EXERCISE INPUTS ->
* * *
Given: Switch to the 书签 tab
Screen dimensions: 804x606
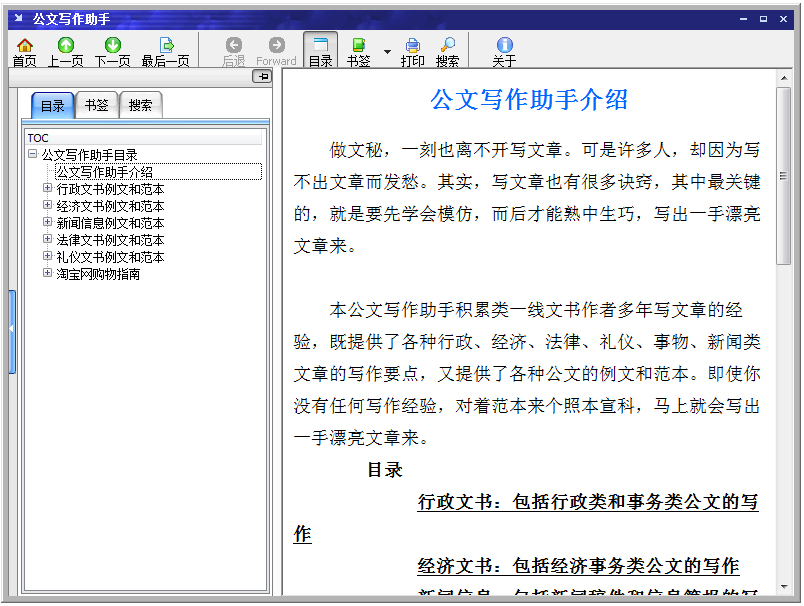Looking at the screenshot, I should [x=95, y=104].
* * *
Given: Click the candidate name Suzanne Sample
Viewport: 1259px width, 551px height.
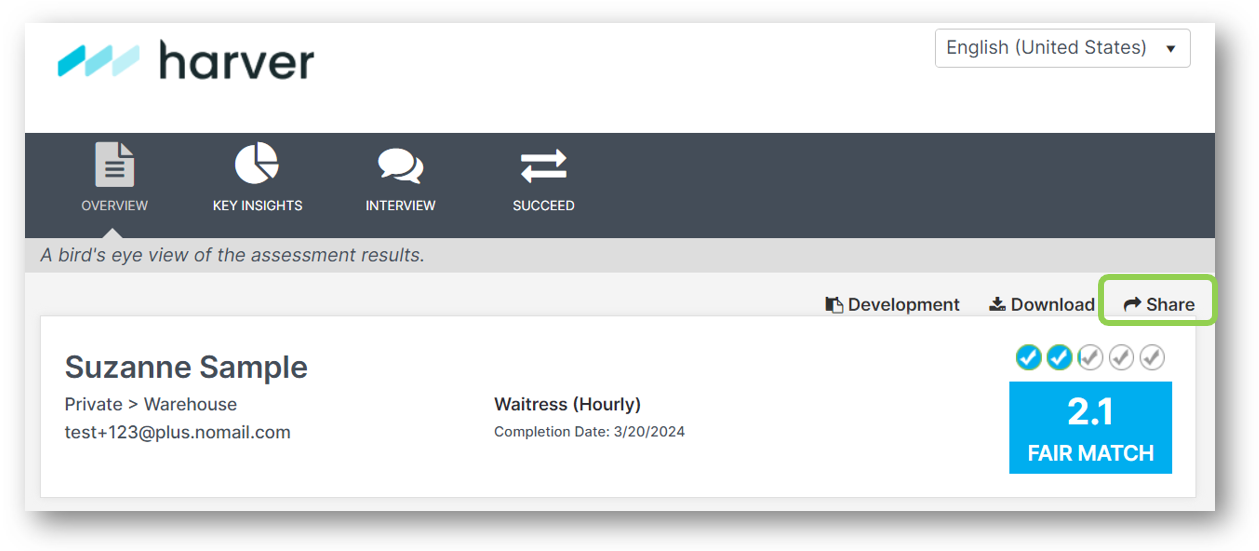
* * *
TASK REQUIREMENTS ->
A verbatim transcription is needed of the lines above, starting at the line with "Given: Click the" and ending at the line with "Viewport: 1259px width, 551px height.", both included, and of nothing else.

RESULT OF THIS TASK ->
Given: Click the candidate name Suzanne Sample
Viewport: 1259px width, 551px height.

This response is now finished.